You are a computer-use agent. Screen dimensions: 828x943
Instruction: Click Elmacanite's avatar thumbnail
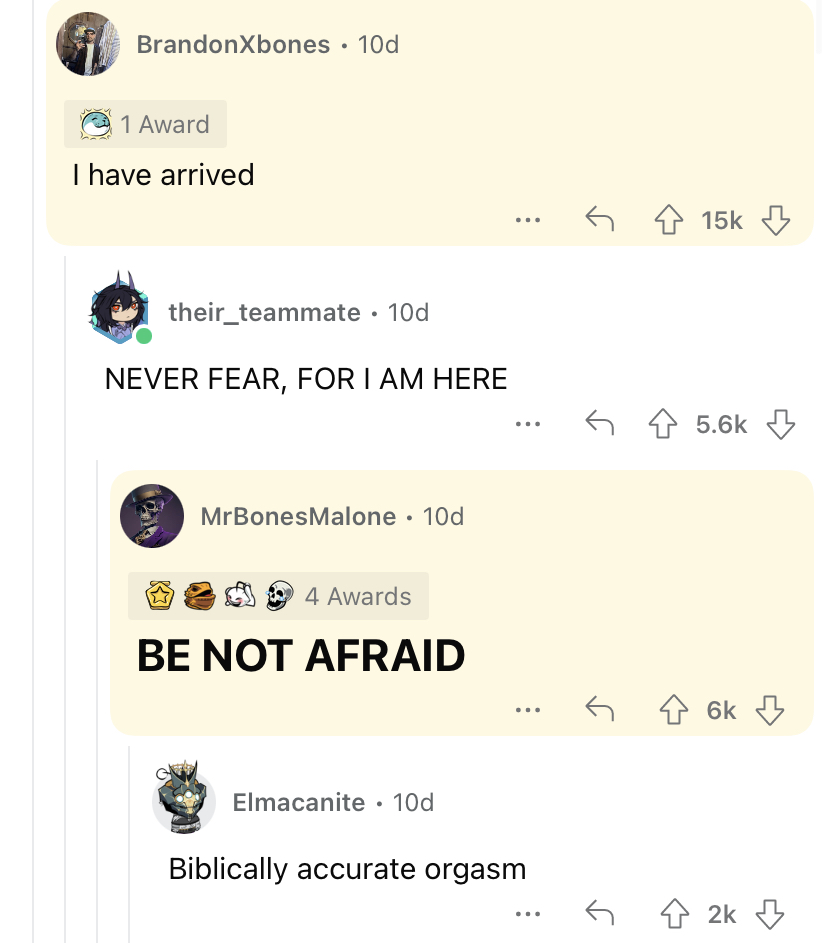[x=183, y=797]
■ ■ ■ ■
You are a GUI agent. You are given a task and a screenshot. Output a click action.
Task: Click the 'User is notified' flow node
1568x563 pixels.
■ ■ ■ ■
*Assigned task*: Reading through the records above, report each line in which the string "agent" is found.

*Solution*:
You are a computer-use agent. Screen dimensions: 828x943
You are a GUI agent. You are given a task and a screenshot. Output a click action.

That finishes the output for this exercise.